Der Bruder ist ein Träumer. Einer, der immer wieder aufsteht, obwohl das Leben ihn längst gebrochen hat. Er lebt in einer Arbeitswelt, die ihm keine Zukunft bietet, die jeden Traum im Keim erstickt. Und doch klammert er sich an die Vorstellung, dass es da draußen ein anderes Leben geben könnte – eines, in dem er seinem Vater etwas beweisen, endlich Anerkennung und Liebe erfahren könnte. Dieses Streben wird jedoch zum Kreislauf aus Enttäuschung, Selbstzweifel und Flucht: in Alkohol, in Spielsucht, in Fantasien, die nie Wirklichkeit werden.

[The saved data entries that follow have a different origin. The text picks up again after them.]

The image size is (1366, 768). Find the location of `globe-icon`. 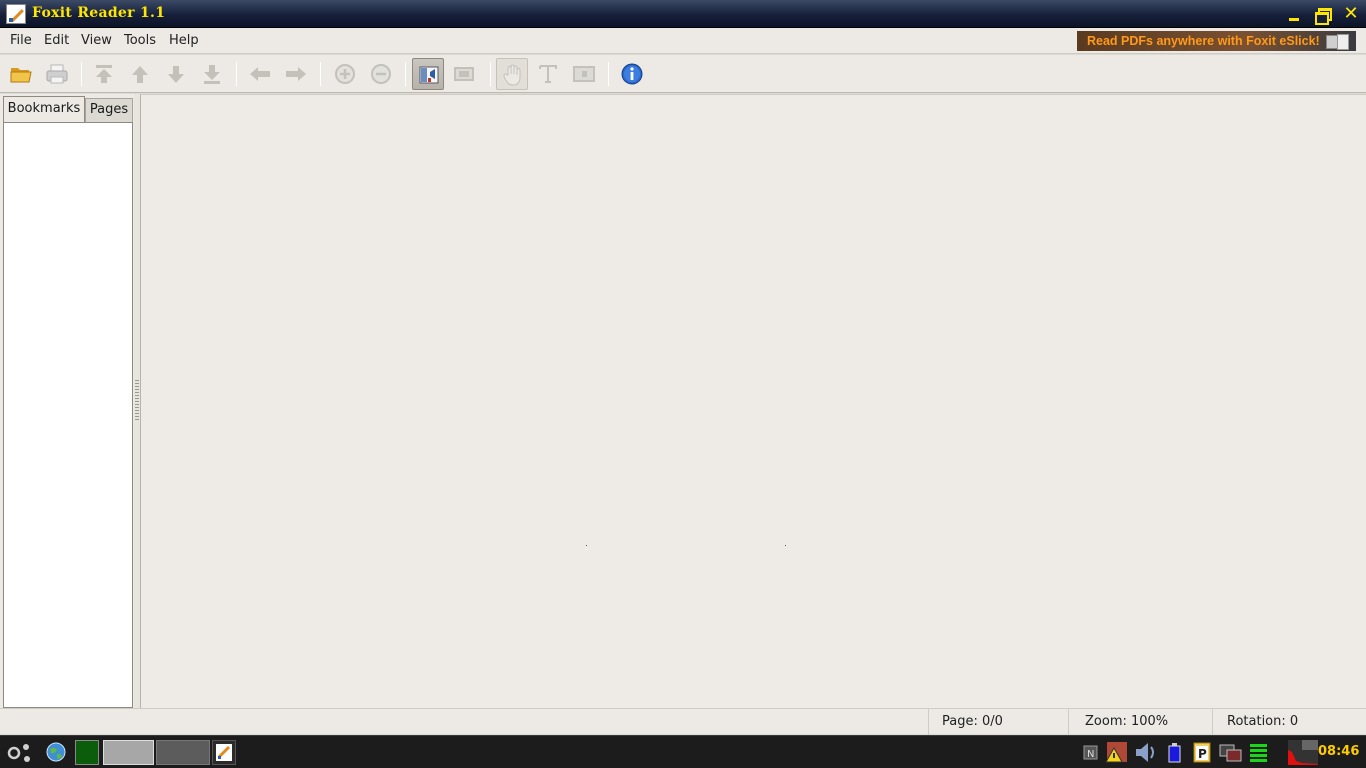

globe-icon is located at coordinates (56, 752).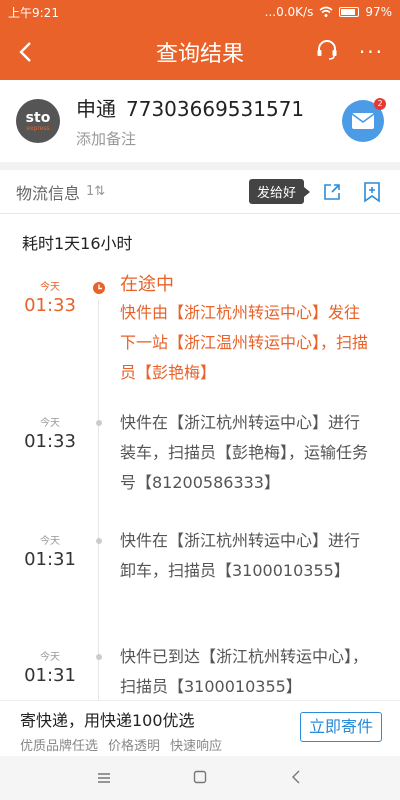 The width and height of the screenshot is (400, 800). I want to click on battery-icon, so click(350, 12).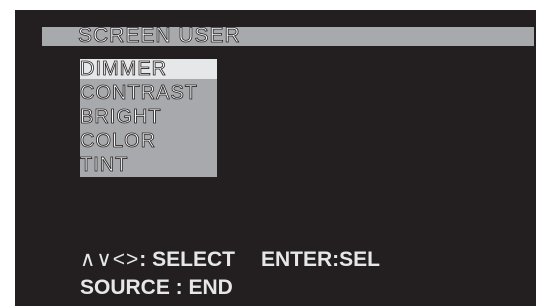 The image size is (536, 306). What do you see at coordinates (121, 118) in the screenshot?
I see `menu-item-bright: BRIGHT` at bounding box center [121, 118].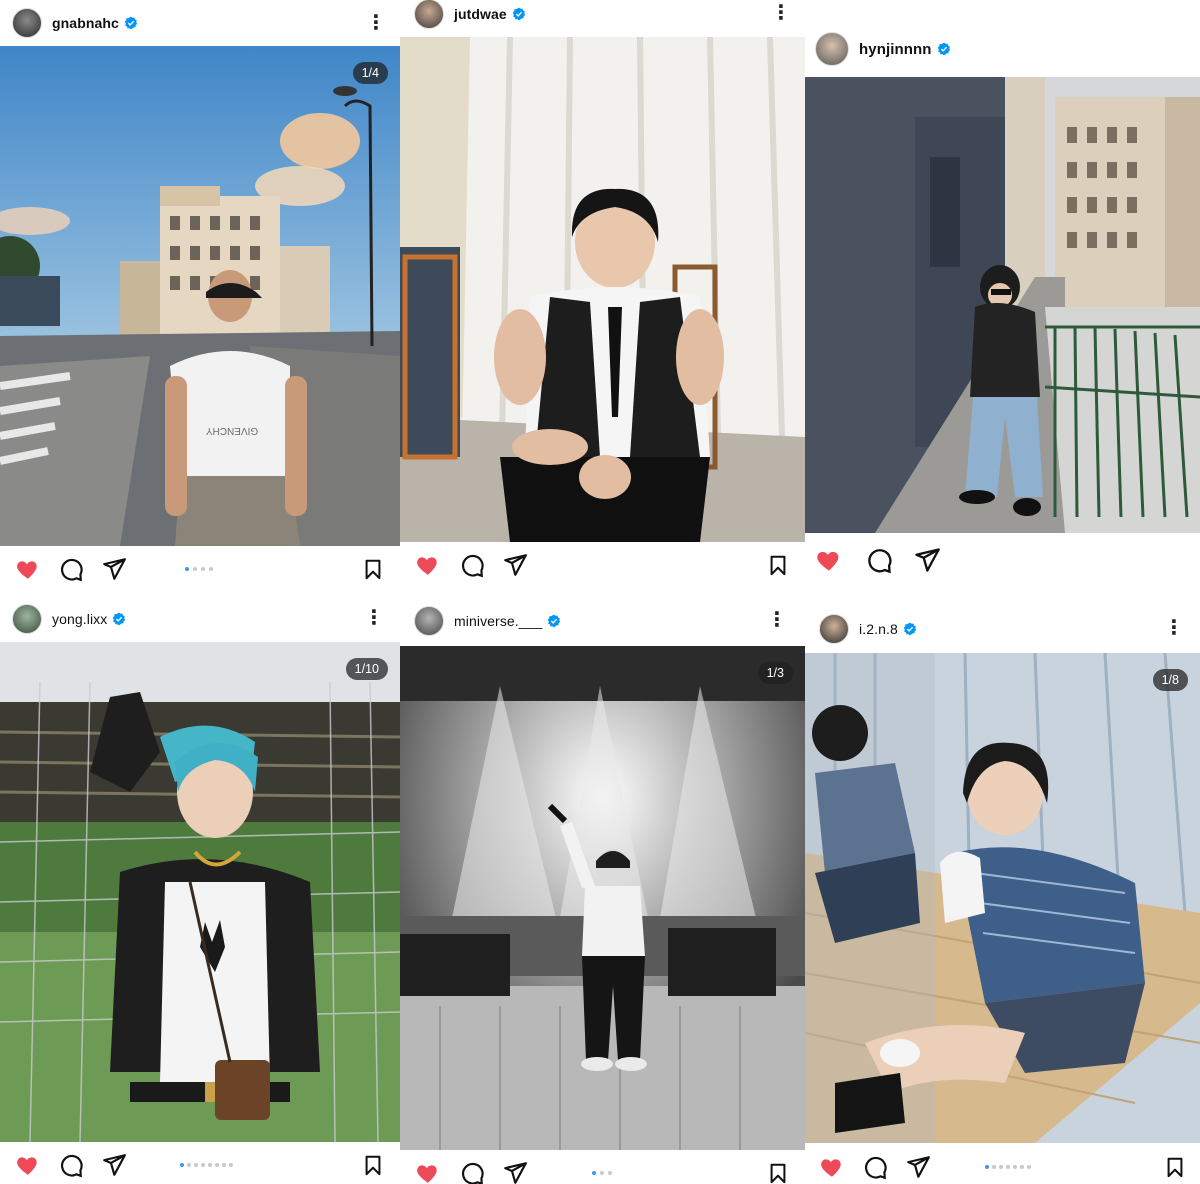  Describe the element at coordinates (80, 619) in the screenshot. I see `username: yong.lixx` at that location.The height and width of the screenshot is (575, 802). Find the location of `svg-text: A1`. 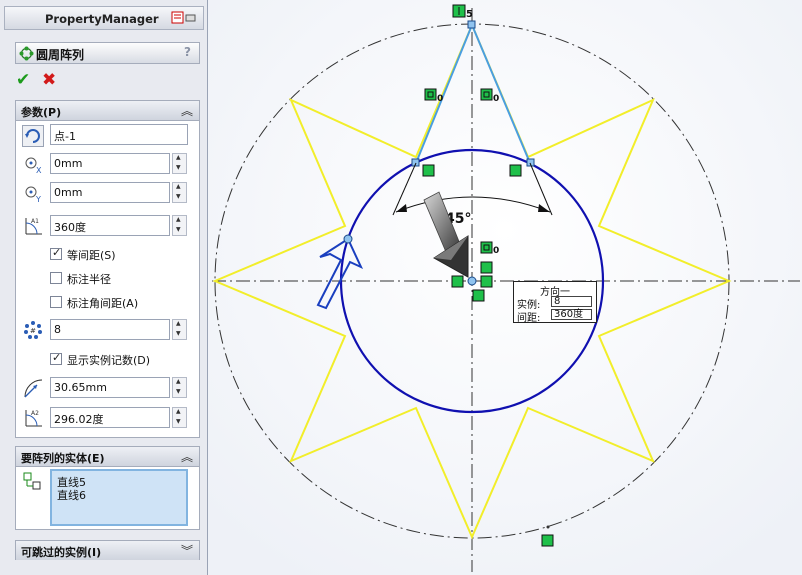

svg-text: A1 is located at coordinates (35, 222).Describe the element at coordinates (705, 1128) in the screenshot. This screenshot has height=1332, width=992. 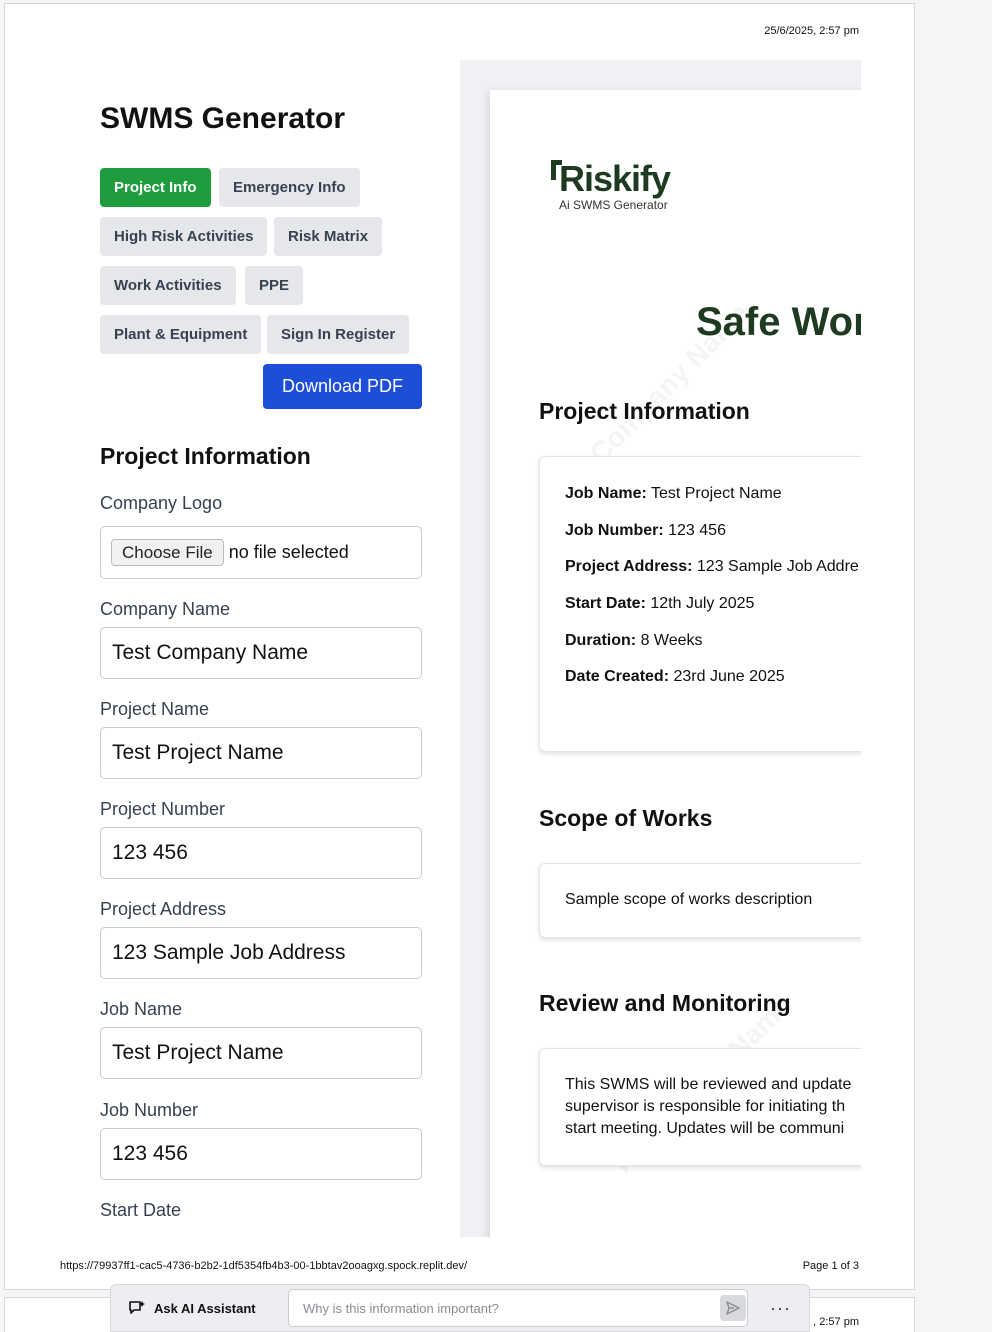
I see `review-line: start meeting. Updates will be communi` at that location.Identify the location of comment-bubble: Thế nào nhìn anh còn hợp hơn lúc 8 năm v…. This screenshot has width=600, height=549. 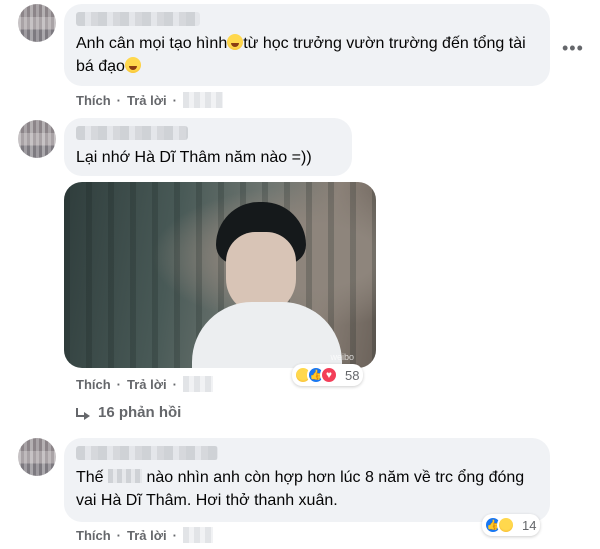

Louis beschreibt diesen Absturz mit der für ihn typischen Mischung aus dokumentarischer Genauigkeit und emotionaler Wucht. Er schreibt nicht anklagend, sondern beobachtend – und gerade in dieser Nüchternheit entfaltet sich die Tragödie des Bruders umso stärker. Die Sprache ist scharf, manchmal fast kalt, doch immer durchzogen von einer spürbaren Zärtlichkeit. Zwischen all der Verzweiflung blitzen Momente der Bruderliebe auf, in denen Louis den Schmerz in Nähe verwandelt, das Urteil in Mitgefühl.

Der Absturz ist kein einfaches Buch. Es verlangt seinem Leser einiges ab – nicht nur an Aufmerksamkeit, sondern auch an emotionaler Offenheit. Doch gerade darin liegt seine Kraft: Édouard Louis gelingt es, das Intime politisch und das Persönliche universell zu machen. Die Geschichte seines Bruders ist auch die Geschichte einer verlorenen Generation, gefangen zwischen Klassenzugehörigkeit, unerfüllten Erwartungen und der Sehnsucht nach Würde.

Ein erschütterndes, tief bewegendes Buch – und ein würdiger Abschluss von Louis’ literarischer Familienchronik.